Solo owner considerations
If you have no co-owners, a traditional buy-sell agreement doesn't apply — but the underlying planning need is identical: what happens to the business and your family if you die or become disabled?
The equivalent planning for solo owners typically includes:
- Key-person life insurance: The business is the beneficiary. Proceeds fund operations, debt repayment, or an orderly wind-down while heirs decide what to do with the business.
- Succession plan document: Identifies who takes over operations, who has authority to make financial decisions, and whether the business will be sold, wound down, or transferred to a family member.
- Management buyout agreement: If you have a key employee who could run and eventually own the business, a letter of intent or option agreement can formalize that path — effectively a buy-sell between owner and employee.
The role of a fee-only financial advisor
Buy-sell agreements sit at the intersection of legal, tax, insurance, and financial planning. You'll need:
- A business attorney to draft the agreement itself (not something to DIY with templates)

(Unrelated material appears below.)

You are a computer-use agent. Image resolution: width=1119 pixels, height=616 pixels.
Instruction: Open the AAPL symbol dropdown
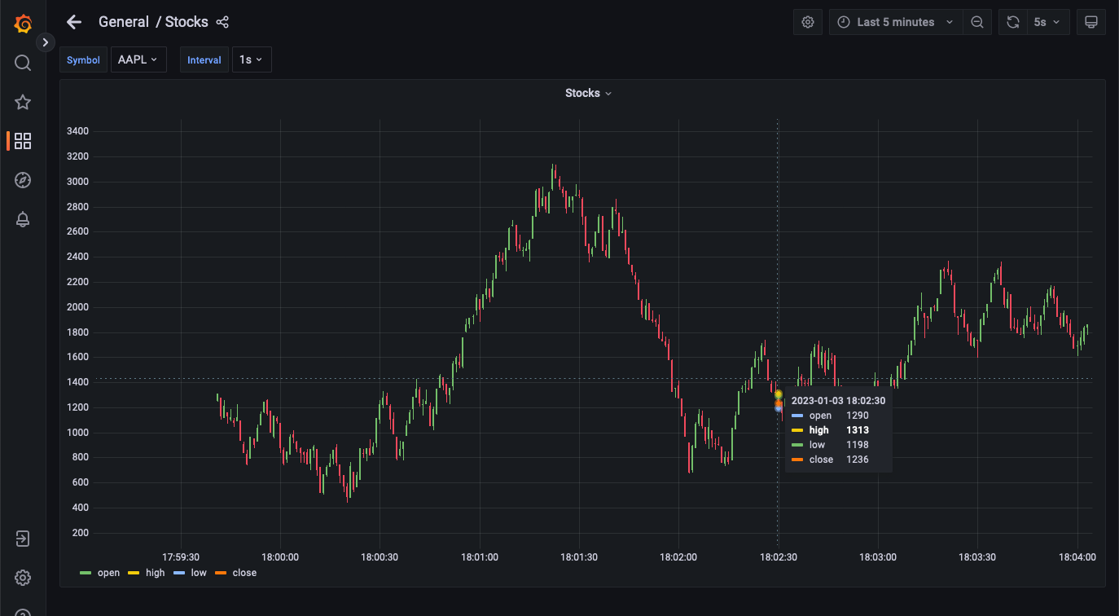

- A CPA to model the tax consequences of each structure — particularly the basis step-up difference and any S-corp or C-corp specific issues
- An insurance broker to design and price the life and disability policies
- A fee-only financial advisor to coordinate all three, model the funding adequacy against your actual business value, and make sure the buy-sell integrates with your broader estate plan, retirement strategy, and business exit planning
Fee-only advisors don't earn commissions on insurance — which means their recommendation on how much to buy and how to structure it isn't influenced by what pays them the most.
Sources
- IRC § 101(a) — Exclusion of life insurance death benefits from gross income, via LII/Cornell Law School. Life insurance proceeds paid by reason of death are excluded from the gross income of the beneficiary.
- IRC § 1014 — Basis of property acquired from a decedent, via LII/Cornell Law School. Property acquired from a decedent receives a stepped-up (or stepped-down) basis equal to fair market value at the date of death. Applies to purchased interest in cross-purchase arrangements where the buying partner acquires the interest from the estate.
- IRC § 302 — Distributions in redemption of stock, via LII/Cornell Law School. Redemptions treated as exchanges (capital gain) must satisfy one of the § 302(b) safe harbors: substantially disproportionate, complete termination, not essentially equivalent to a dividend, or partial liquidation.
- IRC § 264 — Certain amounts paid in connection with insurance contracts, via LII/Cornell Law School. Prohibits deduction of premiums on life insurance if the taxpayer is directly or indirectly a beneficiary under the policy.
- IRC § 2703 — Certain rights and restrictions disregarded for estate tax purposes, via LII/Cornell Law School. Buy-sell agreements used to value an estate interest must meet a three-part test: bona fide business arrangement, not a device to transfer for less than adequate consideration, and comparable to arm's-length arrangements. OBBBA (July 2025) set the 2026 estate/gift exemption at $15M, reducing but not eliminating the relevance of § 2703 for large business estates.
IRC sections cited are current statutory law. 2026 estate tax exemption ($15M) reflects the One Big Beautiful Bill Act (OBBBA, July 2025). Insurance pricing and disability waiting periods vary by insurer and state. This content is for informational purposes only. Values current as of April 2026.